» Exercise description
Find the string "width" in the records. Copy every line it appears in.

» Data supplied

──────

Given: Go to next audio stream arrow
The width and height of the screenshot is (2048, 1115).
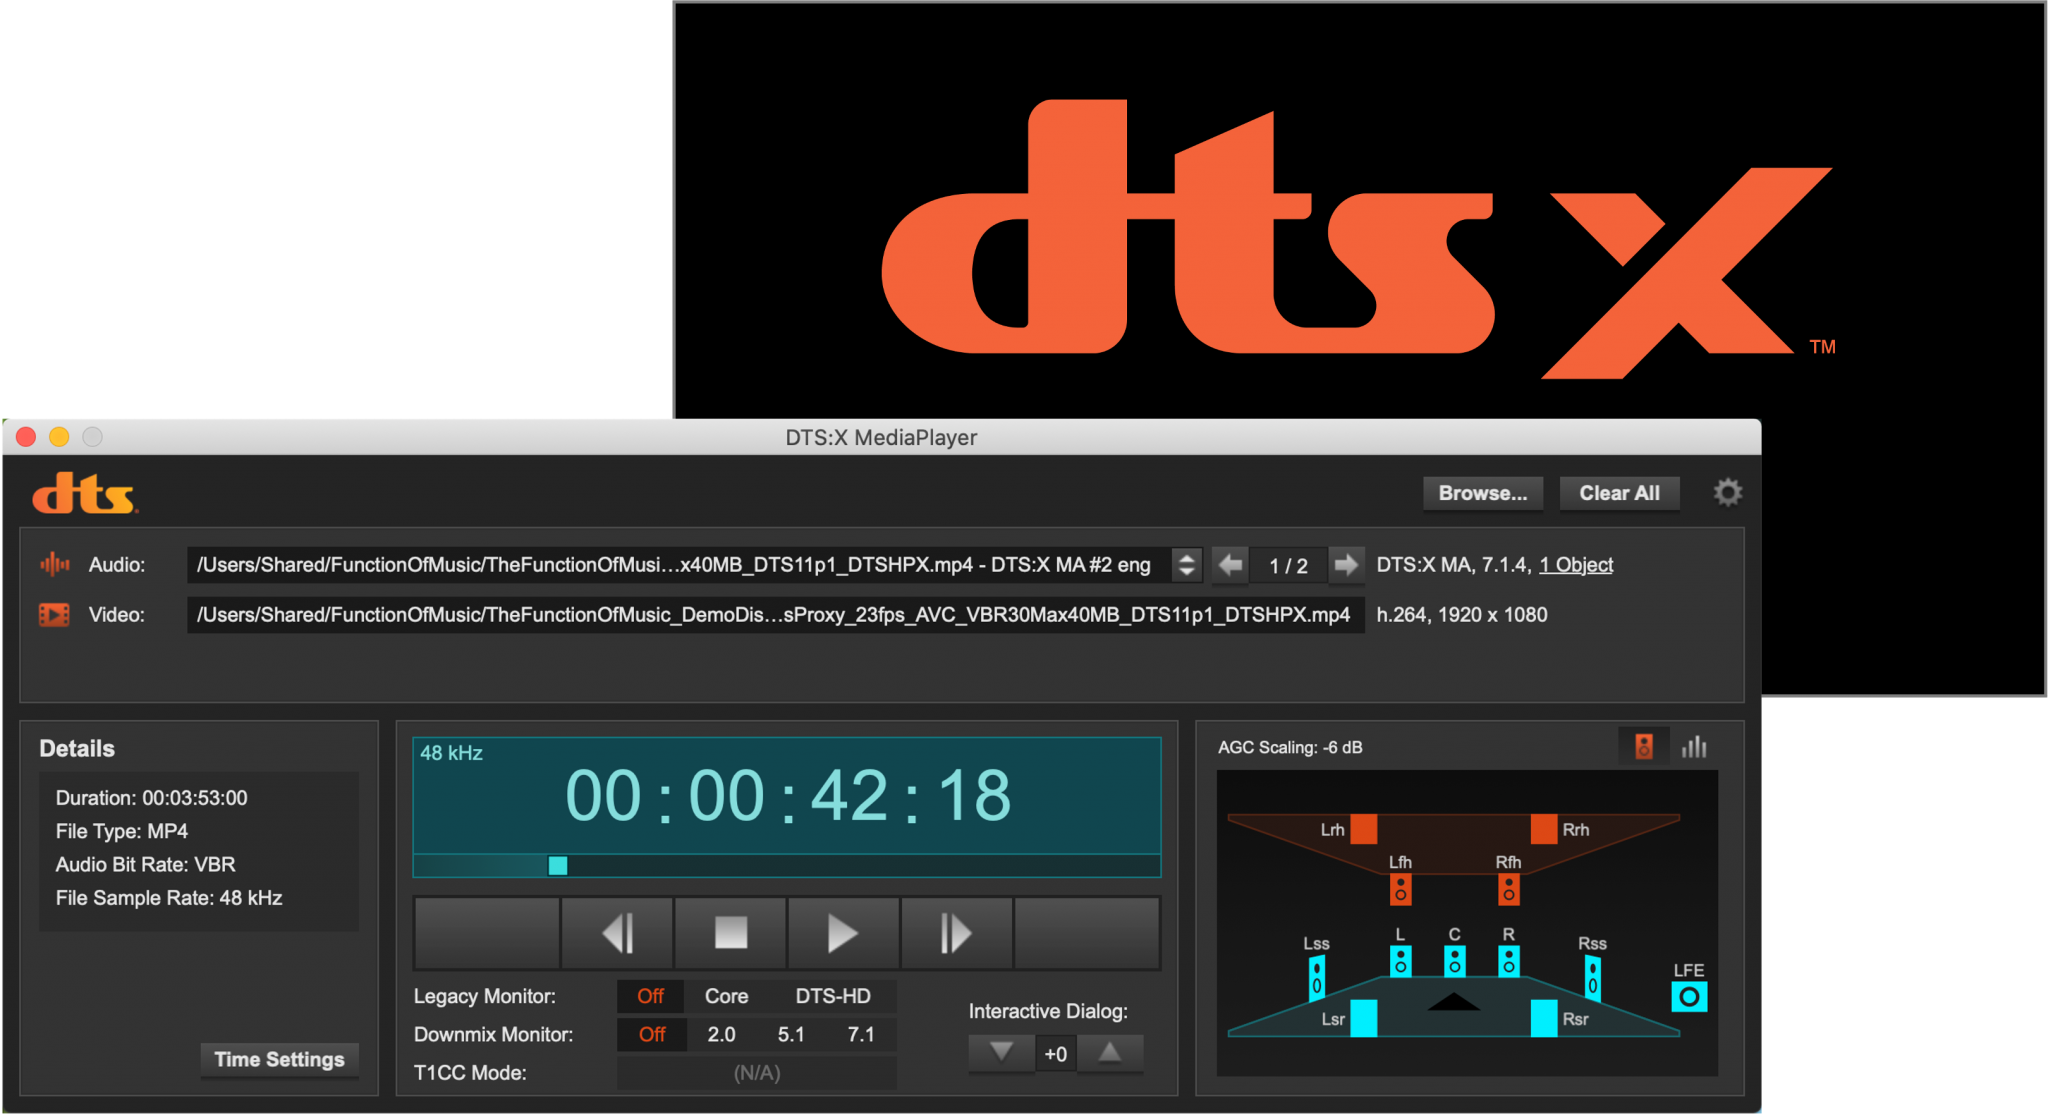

──────

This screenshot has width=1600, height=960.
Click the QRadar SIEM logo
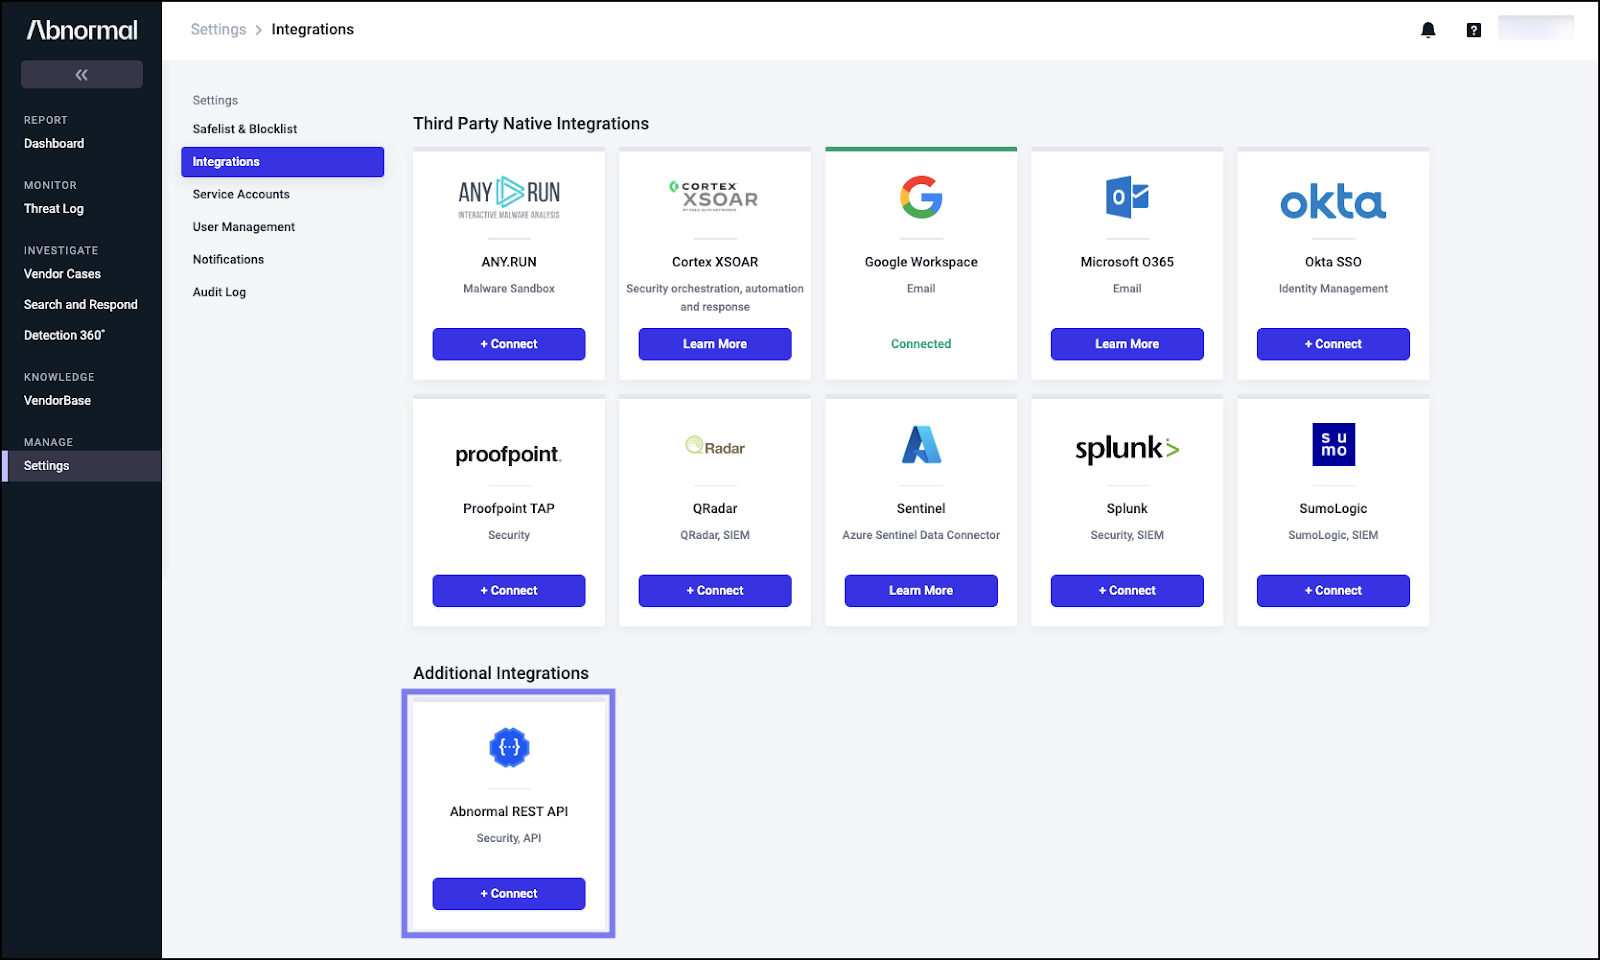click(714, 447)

──────

» Result
The width and height of the screenshot is (2048, 1115).
This screenshot has width=1600, height=960.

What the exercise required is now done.